* DESCRIPTION OF THE TASK
Begin your copy at the line that holds "Viewport: 932px width, 447px" and carry it through the final line of the data, writing out each line exactly and omitting pictures.

---*---

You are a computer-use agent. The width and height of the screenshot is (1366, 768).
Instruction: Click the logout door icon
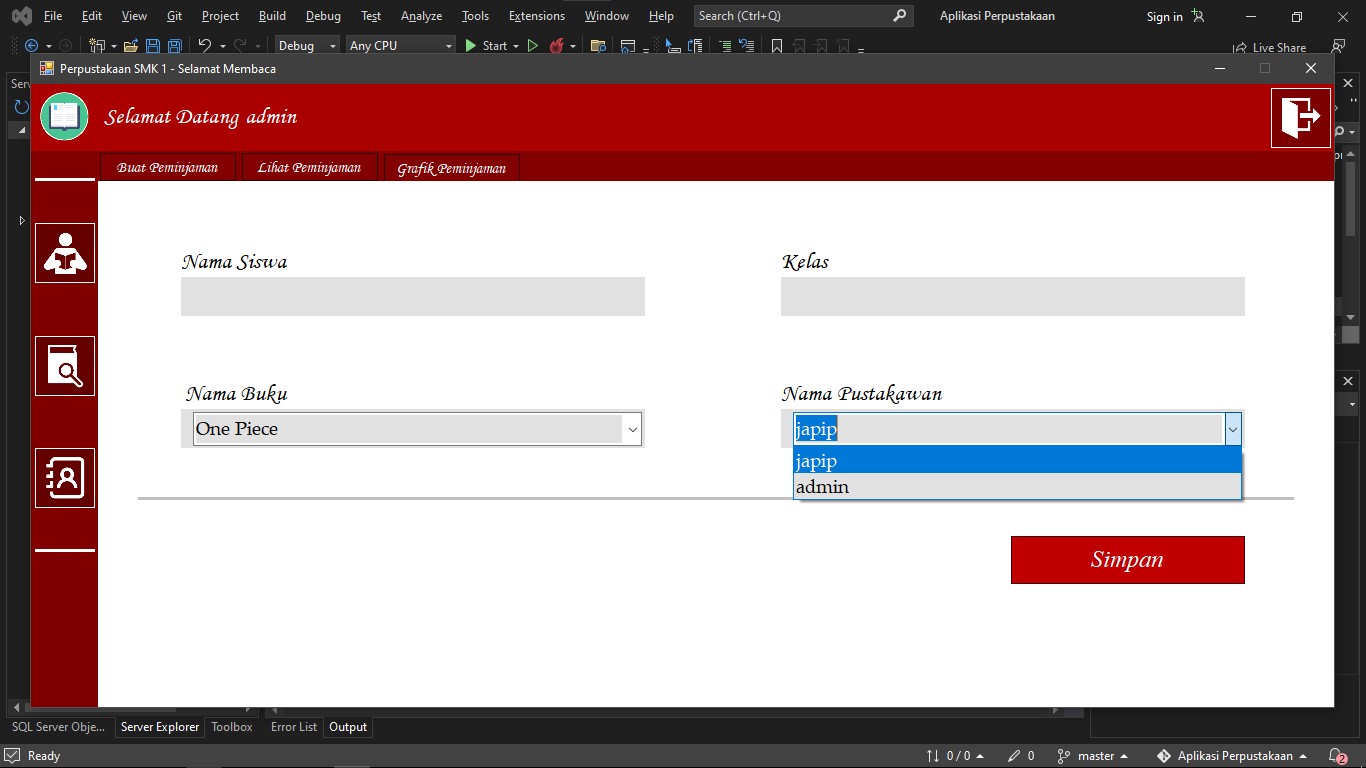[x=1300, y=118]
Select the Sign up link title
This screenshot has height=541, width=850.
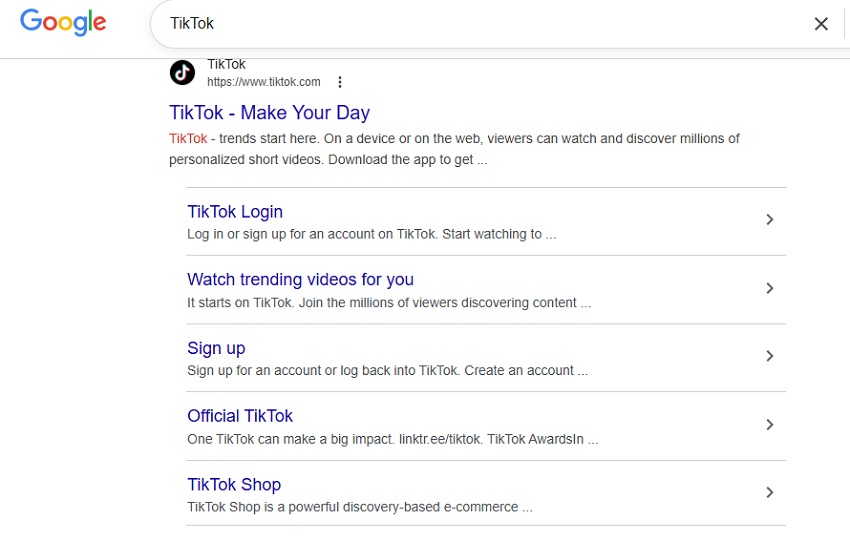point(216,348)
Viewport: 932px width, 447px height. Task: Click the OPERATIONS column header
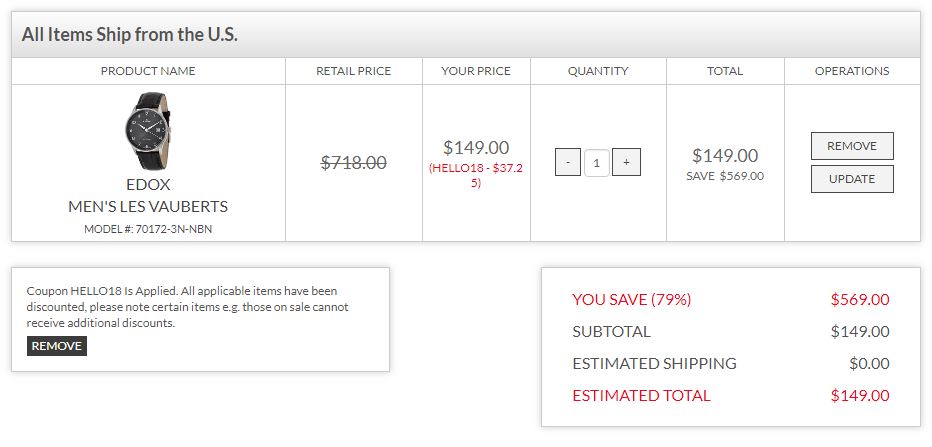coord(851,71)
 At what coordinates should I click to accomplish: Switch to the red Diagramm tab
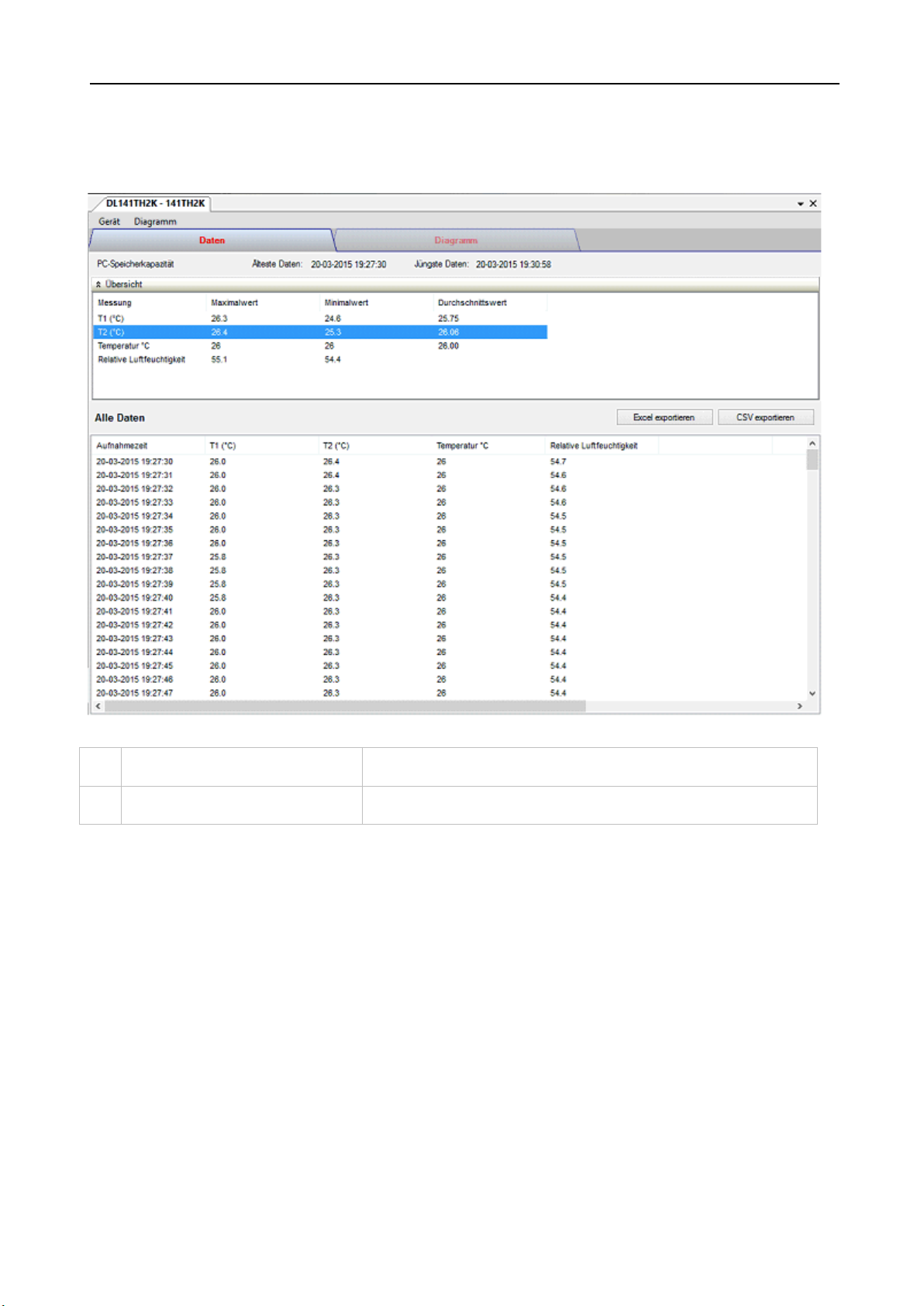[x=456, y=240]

---*---

* YOUR SOLUTION
Viewport: 932px width, 447px height. Task: Click the OPERATIONS column header
coord(851,71)
 At what coordinates should I click to accomplish: Switch to the red Diagramm tab
[x=456, y=240]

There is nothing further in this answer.